*** Source data Section Begins ***

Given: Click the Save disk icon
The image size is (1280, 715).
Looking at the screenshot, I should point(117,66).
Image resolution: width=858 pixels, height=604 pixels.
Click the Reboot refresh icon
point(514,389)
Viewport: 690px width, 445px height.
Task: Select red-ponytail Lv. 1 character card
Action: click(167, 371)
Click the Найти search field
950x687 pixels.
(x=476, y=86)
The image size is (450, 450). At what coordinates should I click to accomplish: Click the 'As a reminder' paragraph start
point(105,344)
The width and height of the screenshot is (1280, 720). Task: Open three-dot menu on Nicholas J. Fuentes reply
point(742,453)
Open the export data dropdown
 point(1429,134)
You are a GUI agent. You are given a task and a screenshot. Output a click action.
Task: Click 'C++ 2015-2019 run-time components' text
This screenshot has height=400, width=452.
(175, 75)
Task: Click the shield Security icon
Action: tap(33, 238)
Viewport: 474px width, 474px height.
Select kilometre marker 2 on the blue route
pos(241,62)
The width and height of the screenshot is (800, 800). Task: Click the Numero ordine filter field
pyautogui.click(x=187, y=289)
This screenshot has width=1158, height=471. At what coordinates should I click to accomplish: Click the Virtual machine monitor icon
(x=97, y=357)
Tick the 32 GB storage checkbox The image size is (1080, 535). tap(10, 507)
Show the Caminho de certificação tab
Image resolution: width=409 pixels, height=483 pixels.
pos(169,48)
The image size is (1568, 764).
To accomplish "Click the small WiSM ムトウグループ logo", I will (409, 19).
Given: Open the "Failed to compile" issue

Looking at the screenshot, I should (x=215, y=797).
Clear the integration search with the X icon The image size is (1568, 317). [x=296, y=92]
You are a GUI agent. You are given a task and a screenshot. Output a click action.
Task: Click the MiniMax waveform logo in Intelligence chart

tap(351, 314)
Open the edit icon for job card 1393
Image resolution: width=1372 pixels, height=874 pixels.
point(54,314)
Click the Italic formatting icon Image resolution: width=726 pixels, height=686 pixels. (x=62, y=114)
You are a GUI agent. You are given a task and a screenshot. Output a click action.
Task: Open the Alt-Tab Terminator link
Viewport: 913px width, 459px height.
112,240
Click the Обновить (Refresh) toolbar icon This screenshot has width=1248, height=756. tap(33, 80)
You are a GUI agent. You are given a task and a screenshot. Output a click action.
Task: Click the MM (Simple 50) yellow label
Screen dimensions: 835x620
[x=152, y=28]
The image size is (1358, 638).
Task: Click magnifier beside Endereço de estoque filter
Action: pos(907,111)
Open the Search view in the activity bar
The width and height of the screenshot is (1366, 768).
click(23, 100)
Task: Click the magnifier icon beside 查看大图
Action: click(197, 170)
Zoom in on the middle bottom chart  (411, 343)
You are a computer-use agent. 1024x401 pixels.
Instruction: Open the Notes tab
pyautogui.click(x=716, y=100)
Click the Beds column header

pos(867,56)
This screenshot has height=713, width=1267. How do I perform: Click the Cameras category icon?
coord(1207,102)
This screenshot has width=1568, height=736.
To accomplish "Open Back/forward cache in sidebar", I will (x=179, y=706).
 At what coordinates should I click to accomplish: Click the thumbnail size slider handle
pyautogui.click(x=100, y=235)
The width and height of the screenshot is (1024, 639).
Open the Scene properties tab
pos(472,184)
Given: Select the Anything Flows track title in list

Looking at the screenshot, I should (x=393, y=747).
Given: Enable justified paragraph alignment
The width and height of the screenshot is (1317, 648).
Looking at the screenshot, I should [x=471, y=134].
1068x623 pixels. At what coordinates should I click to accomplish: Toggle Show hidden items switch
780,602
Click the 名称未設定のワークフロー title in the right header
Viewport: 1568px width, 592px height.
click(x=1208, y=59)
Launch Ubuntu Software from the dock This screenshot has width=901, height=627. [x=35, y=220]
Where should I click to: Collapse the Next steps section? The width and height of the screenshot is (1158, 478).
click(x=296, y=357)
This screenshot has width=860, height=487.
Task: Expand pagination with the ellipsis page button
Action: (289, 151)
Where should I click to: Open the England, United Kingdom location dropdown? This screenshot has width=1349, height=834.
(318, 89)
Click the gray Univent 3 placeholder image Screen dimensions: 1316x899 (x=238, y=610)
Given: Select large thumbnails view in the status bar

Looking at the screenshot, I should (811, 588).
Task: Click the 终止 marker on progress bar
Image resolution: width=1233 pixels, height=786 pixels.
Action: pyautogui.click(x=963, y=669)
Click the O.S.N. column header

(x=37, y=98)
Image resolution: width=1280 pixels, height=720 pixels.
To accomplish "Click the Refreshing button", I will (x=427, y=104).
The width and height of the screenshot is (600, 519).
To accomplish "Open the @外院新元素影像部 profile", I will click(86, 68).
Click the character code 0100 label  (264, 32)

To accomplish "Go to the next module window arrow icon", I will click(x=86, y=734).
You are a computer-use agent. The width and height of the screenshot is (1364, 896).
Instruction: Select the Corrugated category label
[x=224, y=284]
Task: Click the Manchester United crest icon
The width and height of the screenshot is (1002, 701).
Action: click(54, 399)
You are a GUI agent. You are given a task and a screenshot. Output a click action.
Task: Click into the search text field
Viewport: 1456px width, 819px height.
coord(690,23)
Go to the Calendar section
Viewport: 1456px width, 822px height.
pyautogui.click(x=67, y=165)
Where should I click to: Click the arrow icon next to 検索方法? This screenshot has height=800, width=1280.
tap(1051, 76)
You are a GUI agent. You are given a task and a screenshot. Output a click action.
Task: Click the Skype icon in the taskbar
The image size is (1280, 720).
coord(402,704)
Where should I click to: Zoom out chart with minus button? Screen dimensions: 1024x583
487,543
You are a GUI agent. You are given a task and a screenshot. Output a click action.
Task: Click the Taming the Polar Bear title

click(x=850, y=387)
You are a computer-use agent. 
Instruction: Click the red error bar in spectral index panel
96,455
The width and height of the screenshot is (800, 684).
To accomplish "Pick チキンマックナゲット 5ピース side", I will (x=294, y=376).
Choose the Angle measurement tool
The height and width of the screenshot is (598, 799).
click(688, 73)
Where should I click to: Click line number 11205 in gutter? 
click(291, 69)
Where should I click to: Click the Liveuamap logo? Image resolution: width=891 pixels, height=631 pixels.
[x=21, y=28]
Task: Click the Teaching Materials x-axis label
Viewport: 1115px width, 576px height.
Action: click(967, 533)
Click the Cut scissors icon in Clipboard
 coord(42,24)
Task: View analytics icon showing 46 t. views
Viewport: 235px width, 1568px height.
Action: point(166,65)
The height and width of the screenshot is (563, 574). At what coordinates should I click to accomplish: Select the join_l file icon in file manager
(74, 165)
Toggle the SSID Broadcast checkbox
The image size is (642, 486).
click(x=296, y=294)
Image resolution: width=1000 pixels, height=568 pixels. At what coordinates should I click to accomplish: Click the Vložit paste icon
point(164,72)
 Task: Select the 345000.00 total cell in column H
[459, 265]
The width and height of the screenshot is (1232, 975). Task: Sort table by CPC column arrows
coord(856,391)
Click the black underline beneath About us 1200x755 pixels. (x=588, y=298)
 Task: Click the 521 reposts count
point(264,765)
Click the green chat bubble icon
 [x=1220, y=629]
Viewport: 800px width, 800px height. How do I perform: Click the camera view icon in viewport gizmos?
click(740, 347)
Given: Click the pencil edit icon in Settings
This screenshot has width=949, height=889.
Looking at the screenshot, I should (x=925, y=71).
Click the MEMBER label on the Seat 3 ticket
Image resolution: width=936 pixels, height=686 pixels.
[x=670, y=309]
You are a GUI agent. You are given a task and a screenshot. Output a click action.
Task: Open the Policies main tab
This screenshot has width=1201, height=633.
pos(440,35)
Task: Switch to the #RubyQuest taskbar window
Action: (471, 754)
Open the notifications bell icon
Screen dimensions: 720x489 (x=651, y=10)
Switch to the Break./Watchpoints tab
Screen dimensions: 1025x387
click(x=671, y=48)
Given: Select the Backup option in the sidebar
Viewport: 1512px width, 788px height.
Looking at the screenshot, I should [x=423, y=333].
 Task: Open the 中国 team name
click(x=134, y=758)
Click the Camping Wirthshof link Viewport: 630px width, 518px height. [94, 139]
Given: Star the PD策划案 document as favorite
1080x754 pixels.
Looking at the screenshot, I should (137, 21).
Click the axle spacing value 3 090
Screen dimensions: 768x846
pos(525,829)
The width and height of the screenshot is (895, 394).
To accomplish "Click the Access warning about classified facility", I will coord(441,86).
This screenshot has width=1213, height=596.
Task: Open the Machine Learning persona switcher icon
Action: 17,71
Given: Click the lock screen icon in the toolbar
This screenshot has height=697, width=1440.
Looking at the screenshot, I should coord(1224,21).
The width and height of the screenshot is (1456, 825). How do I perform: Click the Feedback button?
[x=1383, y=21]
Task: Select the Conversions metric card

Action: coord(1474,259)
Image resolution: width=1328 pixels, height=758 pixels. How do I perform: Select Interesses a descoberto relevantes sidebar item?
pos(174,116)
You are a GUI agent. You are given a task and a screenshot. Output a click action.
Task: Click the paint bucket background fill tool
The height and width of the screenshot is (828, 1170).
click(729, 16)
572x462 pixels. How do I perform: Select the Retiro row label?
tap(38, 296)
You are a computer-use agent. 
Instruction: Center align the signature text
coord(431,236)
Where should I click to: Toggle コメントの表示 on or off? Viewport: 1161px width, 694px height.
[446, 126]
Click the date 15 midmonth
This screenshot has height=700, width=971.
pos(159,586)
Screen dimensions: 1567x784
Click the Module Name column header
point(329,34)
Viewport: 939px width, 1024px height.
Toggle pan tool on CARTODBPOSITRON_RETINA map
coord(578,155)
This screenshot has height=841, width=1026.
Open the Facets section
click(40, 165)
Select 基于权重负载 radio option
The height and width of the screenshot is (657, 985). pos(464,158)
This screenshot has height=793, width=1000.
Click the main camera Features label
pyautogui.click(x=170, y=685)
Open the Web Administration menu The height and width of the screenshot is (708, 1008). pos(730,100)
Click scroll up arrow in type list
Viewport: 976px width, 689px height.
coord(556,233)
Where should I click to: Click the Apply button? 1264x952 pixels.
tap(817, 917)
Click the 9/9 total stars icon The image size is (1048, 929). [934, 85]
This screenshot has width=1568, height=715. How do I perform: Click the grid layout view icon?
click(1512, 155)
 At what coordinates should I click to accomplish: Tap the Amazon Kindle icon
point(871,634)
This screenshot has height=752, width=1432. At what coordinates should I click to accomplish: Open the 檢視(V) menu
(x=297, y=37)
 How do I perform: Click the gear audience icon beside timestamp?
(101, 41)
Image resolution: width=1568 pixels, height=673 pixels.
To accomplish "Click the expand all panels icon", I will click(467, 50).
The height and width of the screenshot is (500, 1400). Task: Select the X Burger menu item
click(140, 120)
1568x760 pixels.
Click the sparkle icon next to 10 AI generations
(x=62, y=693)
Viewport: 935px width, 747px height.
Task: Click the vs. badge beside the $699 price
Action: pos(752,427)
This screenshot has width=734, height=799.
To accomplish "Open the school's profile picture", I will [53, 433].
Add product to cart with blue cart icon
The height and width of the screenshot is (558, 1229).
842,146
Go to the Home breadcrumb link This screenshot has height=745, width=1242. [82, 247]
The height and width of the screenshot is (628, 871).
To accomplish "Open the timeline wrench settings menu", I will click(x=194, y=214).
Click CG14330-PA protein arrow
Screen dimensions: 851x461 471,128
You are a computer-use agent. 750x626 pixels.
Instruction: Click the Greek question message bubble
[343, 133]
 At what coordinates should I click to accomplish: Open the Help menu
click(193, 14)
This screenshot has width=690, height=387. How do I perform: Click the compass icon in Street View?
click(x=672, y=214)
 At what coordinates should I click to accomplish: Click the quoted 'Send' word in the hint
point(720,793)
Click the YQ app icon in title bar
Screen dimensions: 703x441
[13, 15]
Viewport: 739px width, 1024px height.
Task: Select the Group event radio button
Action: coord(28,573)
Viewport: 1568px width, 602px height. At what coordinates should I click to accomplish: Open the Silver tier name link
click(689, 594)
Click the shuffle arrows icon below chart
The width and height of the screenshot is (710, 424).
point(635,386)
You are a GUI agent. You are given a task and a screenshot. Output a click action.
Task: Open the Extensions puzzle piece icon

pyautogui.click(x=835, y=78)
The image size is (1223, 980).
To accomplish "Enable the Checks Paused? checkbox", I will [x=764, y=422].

*** Source data Section Ends ***

● **Action item**
The lines to return are those in the entries above that include "edit".

● **Reply**
Open the edit icon for job card 1393
Given: Click the pencil edit icon in Settings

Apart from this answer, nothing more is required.